Protected area in western Pennsylvania, USA

Todd Nature Reserve (formerly called Todd Sanctuary) is a 334 acre nature reserve owned and operated by the Audubon Society of Western Pennsylvania. It is located in Buffalo Township, Butler County, Pennsylvania; approximately thirty miles northeast of Pittsburgh, and five miles (8 km) north of Freeport. The original portion of the reserve was donated by noted ornithologist W.E. Clyde Todd, who made his first significant birding discoveries on the land while visiting his grandfather at the end of the nineteenth century. Todd went on to become the Curator of Birds at the Carnegie Museum, where he remained for most of his adult life.

The nature reserve began in 1942 with Todd's donation and has since been expanded. The most recent expansion included purchase of 42 acre which is planned to contain a trail named after the previous landowners. Todd Nature Reserve is the oldest in Western Pennsylvania, and one of the oldest reserves in the state.
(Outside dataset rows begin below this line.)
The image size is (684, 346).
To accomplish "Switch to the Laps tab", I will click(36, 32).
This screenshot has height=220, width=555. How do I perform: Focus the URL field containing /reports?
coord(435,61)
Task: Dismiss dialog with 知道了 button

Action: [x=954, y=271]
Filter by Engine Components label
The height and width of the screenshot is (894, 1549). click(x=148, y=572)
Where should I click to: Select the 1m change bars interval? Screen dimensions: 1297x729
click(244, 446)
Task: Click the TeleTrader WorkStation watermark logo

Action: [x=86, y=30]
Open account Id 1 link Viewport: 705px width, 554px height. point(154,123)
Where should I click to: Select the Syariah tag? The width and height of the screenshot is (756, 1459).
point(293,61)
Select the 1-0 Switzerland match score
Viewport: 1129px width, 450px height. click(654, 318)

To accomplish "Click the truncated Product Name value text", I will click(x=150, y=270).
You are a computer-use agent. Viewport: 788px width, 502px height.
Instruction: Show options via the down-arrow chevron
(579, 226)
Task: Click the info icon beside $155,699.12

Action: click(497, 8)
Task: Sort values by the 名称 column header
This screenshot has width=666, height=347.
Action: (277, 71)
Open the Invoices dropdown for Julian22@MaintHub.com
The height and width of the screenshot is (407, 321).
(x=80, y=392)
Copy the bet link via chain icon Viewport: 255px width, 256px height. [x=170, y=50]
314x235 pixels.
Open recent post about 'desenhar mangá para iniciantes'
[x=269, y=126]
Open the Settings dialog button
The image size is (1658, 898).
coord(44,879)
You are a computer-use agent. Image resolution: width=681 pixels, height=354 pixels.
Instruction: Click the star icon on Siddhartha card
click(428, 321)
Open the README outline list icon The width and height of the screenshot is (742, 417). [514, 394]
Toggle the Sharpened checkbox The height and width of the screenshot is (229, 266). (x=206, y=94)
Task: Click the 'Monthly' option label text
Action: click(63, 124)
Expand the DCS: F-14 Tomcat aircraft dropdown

Over 180 species of birds have been found on the site, which provides important habitat for the pileated woodpecker, scarlet tanager, and Kentucky warbler. It has been featured in American Birds magazine (now North American Birds) as the location of several breeding bird censuses in the 1970s, and was the subject of peer-reviewed research on the effect of trails on bird breeding habits in 2000–01.

Today, there are 5 mi of trails, three streams (Watson's, Nixon's, and Hesselgesser Runs), and a man-made pond. The 1 mi Loop Trail runs around the circumference of the reserve with shorter trails bisecting it. The Ravine Trail is the most difficult trail on the reserve, and includes several small stream crossings.